When God Hands You a Rotten Apple
Did you hear the joke about the Arab and the Chassid?
The Arab is trying to sell off some half-rotten apples in the market, and he tells the Chassid, “Sir, these are the best apples in the market! I guarantee you!”
The Chassid glances quickly at the rotting pile of apples, and rushes off to another fruit stand.
“You don’t believe me?” he calls after the Chassid, “Where is your faith? What kind of religious person are you?!”
Well, it’s not really a joke, but this encounter did cause me to laugh out loud when I witnessed it this week in the market.
It just seemed really funny…a religious person should have faith in Hashem. But why in the world would anybody have faith in a dishonest salesperson?
Which got me thinking. What’s the difference, really? The difference is that when a dishonest salesperson offers us a box of half-rotten apples, we walk away ASAP. But when Hashem hands us a box of half-rotten apples, we know that there must be something precious hidden within that box of rancid fruit.
Hashem wants us to take that box of half-rotten fruit and make something delicious out of it.
This week I read about Dr. Baruch Brooks and his wife Roizel who struggled with the hardship of infertility for many years until they were blessed with quintuplets, and ultimately a total of 11 children. But they never forgot their God-given box of rotten apples. And Dr. Brooks used those apples to help thousands of couples struggling with infertility as an embryologist and halachic supervisor at the Shaarei Tsedek Medical Center IVF clinic and as the scientific director of the Zir Chemed Halachic Fertility Center.
And then there’s my friend and neighbor Yael Razel, mother of Rivka bat Yael, who nearly died as the result of a traumatic brain injury two years ago, and has since experienced a miraculous recovery (b”H, little Rivki will be starting her studies at a regular 1st grade this fall!). Yael took her box of God-given rotten apples and started a one-woman organization to provide advice to parents whose children have experienced traumatic brain injuries, like her Rivki.
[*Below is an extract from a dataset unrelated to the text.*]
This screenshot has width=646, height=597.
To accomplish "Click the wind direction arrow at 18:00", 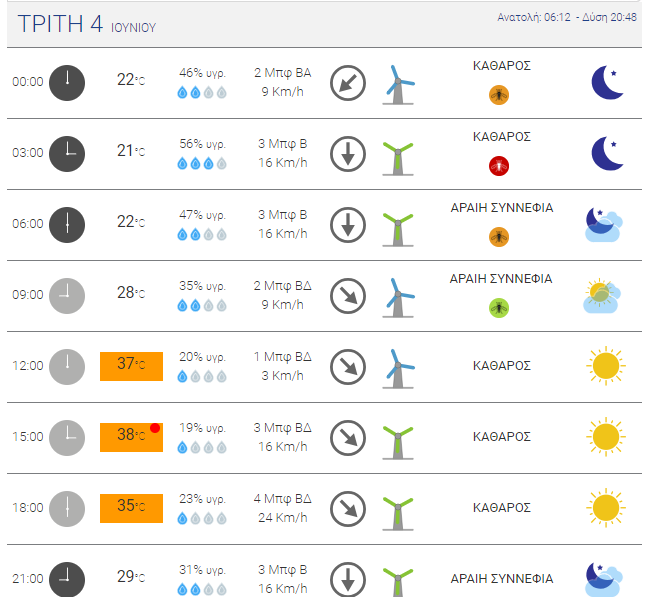I will [x=348, y=509].
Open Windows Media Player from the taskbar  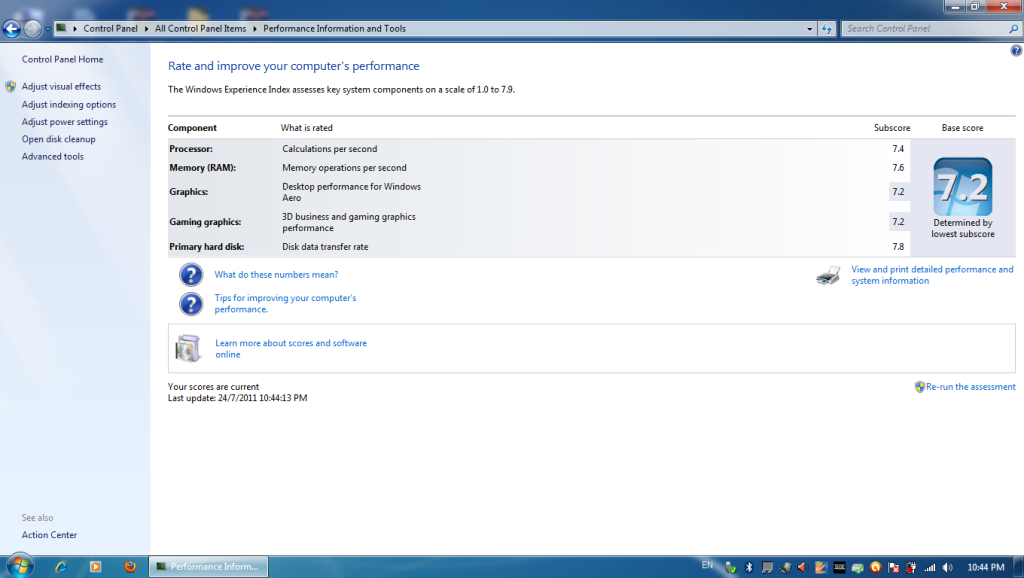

And the most striking rotten-apple story of all, I think, is the one I read this week about the Fogel and the Ben Yishai grandparents, the parents of Rabbi Udi and Ruti Fogel z”l, who today travel around the country visiting shiva houses, providing comfort to those whose pain can never be fully understood except by a fellow veteran of unfathomable tragedy and loss.
When Hashem hands me a box of rotten apples, I want to just throw down that box and keep on walking, like that Chassid in the market. But what Hashem really wants from me is to take my God-given box of rotten apples, and make something good out of it. Apple jam? Cinnamon-spiced apple sauce? Apple pie?
Like Dr. Brooks and Yael Razel and the Fogel grandparents.
Transforming challenge and tragedy into an opportunity to fix the world and fix ourselves too, IY”H.
*I read all of these stories in Mishpacha Magazine
Photo courtesy of Flickr.com user Alison E. Dunn
I love this challenge, to do something with rotten apples. What better way can we show Hashem that we love Him then to take what He offers and transform it. The Torah and today’s best stories are just that, people seeing beyond what appears rotten and restoring the situation for the better. Thank you for this profound essay.
Beautiful! 🙂
So when I read this, I thought, beautiful. But then realized it doesn’t start and end with that. When ur in the situation that’s really tough for u at the moment, it takes a while to get there. Right now I’m having my own little box of rotten apples, which could be so much worse. Bh I had a baby girl five weeks ago and after finally starting to feel myself again, something came up which put me in pain that’s seriously worse then labor. But after all the crying and saying, why me? I’m slowly learning that it’s meant to be and I should be thankful for the beautiful daughter that Hashem gave me.